*Extract provided:*

Because They’re Worth It

How do I write what I’m feeling without passing judgment?

On the first read-through, I thought the baby had died in utero. He wrote it to be intentionally vague, until the middle of his essay, when he says that the nuchal fold screening was what caused all the problems the first time around. And suddenly, sitting on the couch on a Monday evening, trying to catch up on reading, my body electrifies with a silent howl of anguish, and anger, and blinding pain. Because I know what a nuchal fold screening is all about.

I try to tell myself that I don’t know that his baby had Downs. That I don’t really know that the nuchal fold screening is solely a test for Trisomy 21; that it could test for other things, too, that just aren’t on our radar—which, when I get on the computer this morning, indeed turns out to be the case—but it doesn’t change the essential point. The essential point being that some great conglomerate out there decided that “imperfect” children don’t deserve to live whatever life span they would be given. That their “imperfection” is a burden that people shouldn’t have to put up with. That there are no lessons to be learned, no richness to be savored, in an “imperfect” child. And that 90% of the population has bought into the propaganda.

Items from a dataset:

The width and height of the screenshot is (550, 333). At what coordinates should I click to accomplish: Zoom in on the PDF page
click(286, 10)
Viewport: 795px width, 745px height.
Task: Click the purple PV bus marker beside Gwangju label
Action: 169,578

*Problem 1:*
Rewrite the piece on the nuchal fold screening, beginning at the words "I try to tell" and stopping after "into the propaganda.", with "conglomerate" replaced by "corporation".
*Problem 2:*
In the piece on the nuchal fold screening, what did the writer think on the first read-through?

*Response 1:*
I try to tell myself that I don’t know that his baby had Downs. That I don’t really know that the nuchal fold screening is solely a test for Trisomy 21; that it could test for other things, too, that just aren’t on our radar—which, when I get on the computer this morning, indeed turns out to be the case—but it doesn’t change the essential point. The essential point being that some great corporation out there decided that “imperfect” children don’t deserve to live whatever life span they would be given. That their “imperfection” is a burden that people shouldn’t have to put up with. That there are no lessons to be learned, no richness to be savored, in an “imperfect” child. And that 90% of the population has bought into the propaganda.

*Response 2:*
That the baby had died in utero.